ATP-sensitive K+ channels in pig urethral smooth muscle cells are heteromultimers of Kir6.1 and Kir6.2

Abstract

The inwardly rectifying properties and molecular basis of ATP-sensitive K(+) channels (K(ATP) channels) have now been established for several cell types. However, these aspects of nonvascular smooth muscle K(ATP) channels still remain to be defined.
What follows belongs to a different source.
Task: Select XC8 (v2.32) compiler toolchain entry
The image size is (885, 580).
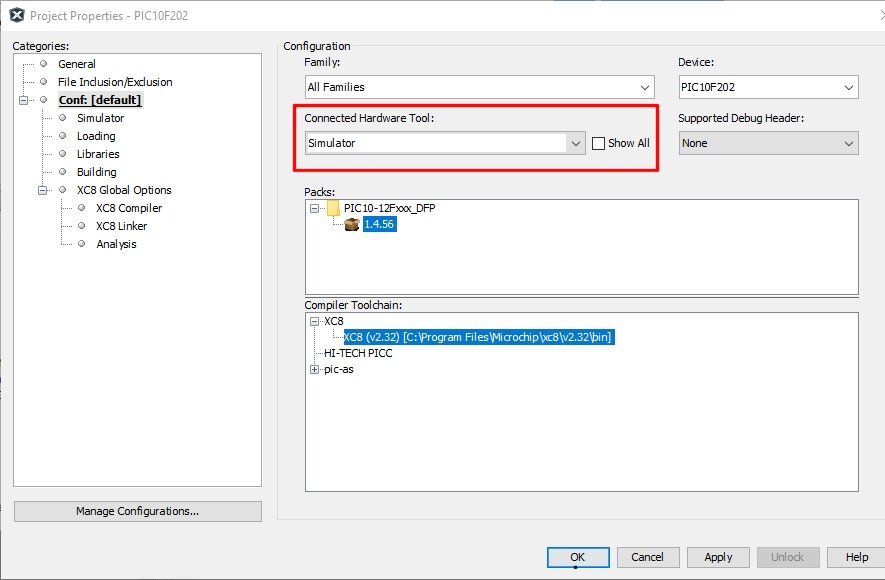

In this study, we investigated the molecular basis of the pore of K(ATP) channels of pig urethral smooth muscle cells through a comparative study of the inwardly rectifying properties, conductance, and regulation by PKC of native and homo- and heteroconcatemeric recombinant Kir6.x channels coexpressed with sulfonylurea receptor subunit SUR2B in human embryonic kidney (HEK) 293 cells by the patch-clamp technique (conventional whole-cell and cell-attached modes). In conventional whole-cell clamp recordings, levcromakalim (> or = 1 microM) caused a concentration-dependent increase in current that demonstrated strong inward rectification at positive membrane potentials. In cell-attached mode, the unitary amplitude of levcromakalim-induced native and recombinant heteroconcatemeric Kir6.1-Kir6.2 K(ATP) channels also showed strong inward rectification at positive membrane potentials. Phorbol 12,13-dibutyrate, but not the inactive phorbol ester, 4alpha-phorbol 12,13-didecanoate, enhanced the activity of native and heteroconcatemeric K(ATP) channels at -50 mV. The conductance of the native channels at approximately 43 pS was consistent with that of heteroconcatemeric channels with a pore-forming subunit composition of (Kir6.1)(3)-(Kir6.2). RT-PCR analysis revealed the expression of Kir6.1 and Kir6.2 transcripts in pig urethral myocytes. Our findings provide the first evidence that the predominant K(ATP) channel expressed in pig urethral smooth muscle possesses a unique, heteromeric pore structure that differs from the homomeric Kir6.1 channels of vascular myocytes and is responsible for the differences in inward rectification, conductance, and PKC regulation exhibited by the channels in these smooth muscle cell types.